The ACLU’s Drift From Radical to Neutral Tells the Story of Modern American Liberalism
Once an arm of the radical labor movement, the ACLU now defends free speech as a neutral principle — including the anti-union speech of bosses and the political speech of corporations. The story of the ACLU’s evolution is the story of liberalism itself.

Elizabeth Gurley Flynn, communist labor activist and a founder of the ACLU, addressing a crowd during an IWW memorial service to bomb victims, Union Square, New York City, July 11, 1914. (Bettmann Archive via Getty Images).
When Americans think of the American Civil Liberties Union (ACLU), most imagine an organization committed to defending free speech regardless of its content. The ACLU will defend a leftist’s right to burn a flag, a Nazi’s right to march in the streets, and, astoundingly, even a corporation’s right to “speak” through campaign donations, as seen in its defense of the Supreme Court’s Citizens United decision.
The main impression Americans have of the ACLU is that the organization’s commitment to free speech trumps any particular political ideology. But that’s not how things started. The ACLU emerged during World War I as a crusader for the radical labor movement. Its original mission was to protect the First Amendment rights of groups like the International Workers of the World (IWW) as a means to revolutionary ends — a far cry from its current image as an objective supporter of civil liberties. Where it originally defended free speech as a labor movement tactic, it now defends free speech as a neutral principle in its own right, including the anti-union speech of bosses and the political speech of corporations.

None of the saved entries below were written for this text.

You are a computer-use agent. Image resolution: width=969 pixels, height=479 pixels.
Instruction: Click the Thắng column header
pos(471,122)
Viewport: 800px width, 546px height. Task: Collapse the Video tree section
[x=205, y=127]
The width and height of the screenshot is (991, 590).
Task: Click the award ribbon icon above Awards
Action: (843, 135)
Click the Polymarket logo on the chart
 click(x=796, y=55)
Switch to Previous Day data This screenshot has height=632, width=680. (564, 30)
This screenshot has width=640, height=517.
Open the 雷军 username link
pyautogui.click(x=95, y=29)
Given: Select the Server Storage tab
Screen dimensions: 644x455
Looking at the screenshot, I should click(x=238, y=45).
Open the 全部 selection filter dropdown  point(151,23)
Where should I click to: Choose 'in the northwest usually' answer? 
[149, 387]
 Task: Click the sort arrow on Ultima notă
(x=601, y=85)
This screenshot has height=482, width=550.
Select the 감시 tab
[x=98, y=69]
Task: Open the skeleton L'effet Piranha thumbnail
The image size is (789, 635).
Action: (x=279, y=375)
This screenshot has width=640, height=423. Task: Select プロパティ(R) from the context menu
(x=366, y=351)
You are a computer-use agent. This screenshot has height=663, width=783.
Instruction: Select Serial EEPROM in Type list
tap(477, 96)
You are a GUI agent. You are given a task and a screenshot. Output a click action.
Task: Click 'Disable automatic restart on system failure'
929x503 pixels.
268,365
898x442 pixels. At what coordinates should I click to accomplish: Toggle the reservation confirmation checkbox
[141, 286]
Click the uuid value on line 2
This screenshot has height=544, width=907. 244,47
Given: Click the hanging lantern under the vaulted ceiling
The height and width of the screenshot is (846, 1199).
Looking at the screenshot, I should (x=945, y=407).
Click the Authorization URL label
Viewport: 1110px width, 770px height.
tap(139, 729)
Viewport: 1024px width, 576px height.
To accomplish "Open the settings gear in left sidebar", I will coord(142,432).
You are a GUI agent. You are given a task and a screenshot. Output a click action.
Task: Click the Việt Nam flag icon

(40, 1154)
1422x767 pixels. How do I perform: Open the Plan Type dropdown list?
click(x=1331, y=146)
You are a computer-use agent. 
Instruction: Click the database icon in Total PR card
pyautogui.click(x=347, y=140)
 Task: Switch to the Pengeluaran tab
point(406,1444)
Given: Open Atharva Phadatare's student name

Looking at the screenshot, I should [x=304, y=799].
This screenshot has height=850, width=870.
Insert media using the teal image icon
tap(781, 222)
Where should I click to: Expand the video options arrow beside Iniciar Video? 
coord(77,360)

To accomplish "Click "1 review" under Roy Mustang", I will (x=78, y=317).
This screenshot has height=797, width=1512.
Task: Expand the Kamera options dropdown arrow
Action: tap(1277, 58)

How did we get here from there? In her book The Taming of Free Speech: America’s Civil Liberties Compromise, Laura Weinrib traces the evolution of the organization over its century-long existence, and the arc of modern constitutional liberalism more broadly. The Dig host Daniel Denvir sat down with Weinrib to talk about the development of the ACLU, the origin of the concept of civil liberties, and the broad left’s love-hate relationship with the courts.